Bientôt un tribunal pour migrants au bout des pistes de Roissy

Le 17 septembre, un collectif d’associations de défense des droits et des migrants organisait une visite de deux nouvelles salles d’audience délocalisées près de Roissy. Objectif : bloquer l’ouverture prochaine de ces tribunaux d’exception pour les étrangers.

Ingrid Merckx  • 19 septembre 2013 abonné·es
Bientôt un tribunal pour migrants au bout des pistes de Roissy

Le car vient de passer le Roissypole. Sur la gauche, une dizaine d’avions d’Air France. Sur la droite, bientôt, l’ancien centre de rétention du Mesnil-Amelot. Puis le village, tristement célèbre puisqu’il abrite le plus grand centre de rétention de France, 240 places.

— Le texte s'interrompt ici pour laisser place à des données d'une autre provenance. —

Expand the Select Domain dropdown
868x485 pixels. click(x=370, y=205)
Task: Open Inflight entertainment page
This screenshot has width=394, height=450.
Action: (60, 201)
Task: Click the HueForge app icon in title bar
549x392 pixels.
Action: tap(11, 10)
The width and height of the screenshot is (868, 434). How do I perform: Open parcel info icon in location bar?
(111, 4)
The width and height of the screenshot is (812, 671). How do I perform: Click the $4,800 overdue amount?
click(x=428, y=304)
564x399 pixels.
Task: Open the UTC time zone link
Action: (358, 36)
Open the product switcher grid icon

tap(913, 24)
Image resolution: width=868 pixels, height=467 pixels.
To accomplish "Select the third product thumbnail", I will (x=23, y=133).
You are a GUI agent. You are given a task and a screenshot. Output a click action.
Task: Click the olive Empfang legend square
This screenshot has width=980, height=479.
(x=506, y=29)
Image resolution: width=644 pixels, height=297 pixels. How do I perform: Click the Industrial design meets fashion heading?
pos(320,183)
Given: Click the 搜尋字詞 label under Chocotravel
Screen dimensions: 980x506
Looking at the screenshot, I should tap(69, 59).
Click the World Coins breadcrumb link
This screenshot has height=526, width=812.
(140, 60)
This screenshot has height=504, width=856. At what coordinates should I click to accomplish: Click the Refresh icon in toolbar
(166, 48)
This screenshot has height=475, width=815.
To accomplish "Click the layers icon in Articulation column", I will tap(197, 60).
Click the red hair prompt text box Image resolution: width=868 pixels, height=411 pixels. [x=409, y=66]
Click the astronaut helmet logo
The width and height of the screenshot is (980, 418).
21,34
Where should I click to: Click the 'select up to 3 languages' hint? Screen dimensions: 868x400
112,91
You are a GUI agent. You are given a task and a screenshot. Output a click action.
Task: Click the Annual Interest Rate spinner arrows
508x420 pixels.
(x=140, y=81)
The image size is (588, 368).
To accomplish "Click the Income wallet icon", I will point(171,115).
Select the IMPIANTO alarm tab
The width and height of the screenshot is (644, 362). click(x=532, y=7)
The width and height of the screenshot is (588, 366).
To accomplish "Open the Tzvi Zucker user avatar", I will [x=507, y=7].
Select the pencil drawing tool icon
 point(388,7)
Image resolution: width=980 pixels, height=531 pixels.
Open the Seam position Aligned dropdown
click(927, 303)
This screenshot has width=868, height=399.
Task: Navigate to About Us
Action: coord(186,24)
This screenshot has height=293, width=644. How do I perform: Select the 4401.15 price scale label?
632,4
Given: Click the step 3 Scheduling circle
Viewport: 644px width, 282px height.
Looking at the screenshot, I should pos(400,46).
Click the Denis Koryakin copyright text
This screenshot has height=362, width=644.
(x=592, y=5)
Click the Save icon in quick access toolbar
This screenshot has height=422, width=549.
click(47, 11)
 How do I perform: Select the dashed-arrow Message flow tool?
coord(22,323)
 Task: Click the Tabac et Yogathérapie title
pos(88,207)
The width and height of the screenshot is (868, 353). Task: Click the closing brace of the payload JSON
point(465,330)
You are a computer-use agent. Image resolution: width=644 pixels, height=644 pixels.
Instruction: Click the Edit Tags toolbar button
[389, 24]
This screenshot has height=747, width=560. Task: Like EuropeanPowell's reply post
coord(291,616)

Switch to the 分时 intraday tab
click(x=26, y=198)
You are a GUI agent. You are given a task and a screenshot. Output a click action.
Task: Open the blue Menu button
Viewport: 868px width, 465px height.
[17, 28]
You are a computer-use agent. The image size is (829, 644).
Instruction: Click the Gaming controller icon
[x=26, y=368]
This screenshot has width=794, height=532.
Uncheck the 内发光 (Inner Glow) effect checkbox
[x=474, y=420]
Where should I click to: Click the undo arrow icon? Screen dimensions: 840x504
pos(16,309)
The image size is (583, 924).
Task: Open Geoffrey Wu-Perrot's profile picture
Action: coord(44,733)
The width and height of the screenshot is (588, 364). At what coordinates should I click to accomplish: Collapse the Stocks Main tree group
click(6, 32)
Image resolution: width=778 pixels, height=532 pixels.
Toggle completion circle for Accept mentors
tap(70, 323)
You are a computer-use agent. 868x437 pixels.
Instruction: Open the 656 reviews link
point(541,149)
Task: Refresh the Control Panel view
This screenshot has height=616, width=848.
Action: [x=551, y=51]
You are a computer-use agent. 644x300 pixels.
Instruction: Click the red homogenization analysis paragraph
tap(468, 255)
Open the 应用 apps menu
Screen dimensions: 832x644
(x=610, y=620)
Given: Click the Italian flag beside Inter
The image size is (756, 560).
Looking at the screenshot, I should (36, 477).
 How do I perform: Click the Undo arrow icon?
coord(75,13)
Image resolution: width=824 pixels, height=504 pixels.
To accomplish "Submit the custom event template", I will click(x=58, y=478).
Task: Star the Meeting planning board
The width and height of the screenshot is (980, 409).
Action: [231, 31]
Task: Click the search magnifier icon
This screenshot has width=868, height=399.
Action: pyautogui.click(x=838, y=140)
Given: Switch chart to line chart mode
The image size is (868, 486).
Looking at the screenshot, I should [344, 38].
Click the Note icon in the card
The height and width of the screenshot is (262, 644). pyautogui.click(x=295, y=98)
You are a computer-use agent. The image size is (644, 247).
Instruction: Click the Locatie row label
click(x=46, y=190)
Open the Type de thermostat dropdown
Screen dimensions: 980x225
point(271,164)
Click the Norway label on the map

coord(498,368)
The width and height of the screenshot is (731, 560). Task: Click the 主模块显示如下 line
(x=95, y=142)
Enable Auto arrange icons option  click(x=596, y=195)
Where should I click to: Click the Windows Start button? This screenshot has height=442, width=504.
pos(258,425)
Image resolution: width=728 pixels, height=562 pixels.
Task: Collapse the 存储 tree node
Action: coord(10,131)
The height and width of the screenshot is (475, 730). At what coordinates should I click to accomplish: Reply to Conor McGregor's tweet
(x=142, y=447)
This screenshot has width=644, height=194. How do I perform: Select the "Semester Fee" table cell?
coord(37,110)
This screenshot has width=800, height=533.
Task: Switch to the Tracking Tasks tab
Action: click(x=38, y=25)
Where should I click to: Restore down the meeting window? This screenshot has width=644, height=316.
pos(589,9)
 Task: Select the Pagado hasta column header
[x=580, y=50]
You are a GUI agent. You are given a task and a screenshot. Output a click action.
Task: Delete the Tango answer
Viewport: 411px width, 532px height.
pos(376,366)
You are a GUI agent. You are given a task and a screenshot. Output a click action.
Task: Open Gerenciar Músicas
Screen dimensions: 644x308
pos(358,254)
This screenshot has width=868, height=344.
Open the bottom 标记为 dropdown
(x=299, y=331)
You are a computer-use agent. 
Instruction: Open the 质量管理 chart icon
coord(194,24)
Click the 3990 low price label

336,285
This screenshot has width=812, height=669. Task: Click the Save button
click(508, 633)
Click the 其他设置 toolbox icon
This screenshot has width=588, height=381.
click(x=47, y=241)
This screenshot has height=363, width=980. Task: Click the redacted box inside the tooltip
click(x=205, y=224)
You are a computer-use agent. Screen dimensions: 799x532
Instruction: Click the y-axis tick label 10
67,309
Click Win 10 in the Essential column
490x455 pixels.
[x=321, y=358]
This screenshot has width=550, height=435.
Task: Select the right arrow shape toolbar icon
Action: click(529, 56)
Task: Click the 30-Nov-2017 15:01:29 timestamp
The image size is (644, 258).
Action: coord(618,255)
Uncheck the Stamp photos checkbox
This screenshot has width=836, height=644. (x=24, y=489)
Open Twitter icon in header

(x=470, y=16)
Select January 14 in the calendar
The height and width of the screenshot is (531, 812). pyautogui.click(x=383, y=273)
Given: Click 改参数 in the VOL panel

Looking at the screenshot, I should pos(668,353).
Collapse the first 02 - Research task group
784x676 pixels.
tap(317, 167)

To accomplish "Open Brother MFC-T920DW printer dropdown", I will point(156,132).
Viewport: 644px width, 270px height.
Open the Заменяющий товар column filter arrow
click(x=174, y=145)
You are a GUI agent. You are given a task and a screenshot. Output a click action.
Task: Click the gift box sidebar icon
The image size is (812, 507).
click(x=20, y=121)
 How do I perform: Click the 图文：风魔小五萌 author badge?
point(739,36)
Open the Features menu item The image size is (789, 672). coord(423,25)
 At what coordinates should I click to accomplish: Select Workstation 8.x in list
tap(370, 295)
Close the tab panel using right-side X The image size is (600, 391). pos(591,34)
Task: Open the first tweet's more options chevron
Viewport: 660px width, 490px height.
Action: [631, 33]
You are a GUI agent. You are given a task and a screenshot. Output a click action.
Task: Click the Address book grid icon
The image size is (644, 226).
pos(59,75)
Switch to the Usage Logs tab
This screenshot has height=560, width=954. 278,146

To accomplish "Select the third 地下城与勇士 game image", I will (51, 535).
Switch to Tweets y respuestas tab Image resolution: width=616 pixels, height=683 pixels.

Affrété par les associations de défense des droits et des migrants (ADDE, Anafe, Gisti, la Cimade, LDH, Syndicat des avocats de France, RESF, Syndicat de la magistrature, Usma, Observatoire rétention 77), le car a dû mettre quarante minutes pour venir de Paris. En transports en commun, c’est une heure et demie minimum depuis Paris, et 20 euros en moyenne. Arrêt : Roissypole. « Puis il faut prendre un bus et descendre là, avant le deuxième feu » , indique Clémence Richard, de la Cimade, qui s’improvise guide pour l’occasion. Toujours aucun panneau. Rien sur l’abribus non plus. Il faut encore marcher dix minutes avant d’arriver au centre de rétention (CRA), le long de cette départementale très fréquentée.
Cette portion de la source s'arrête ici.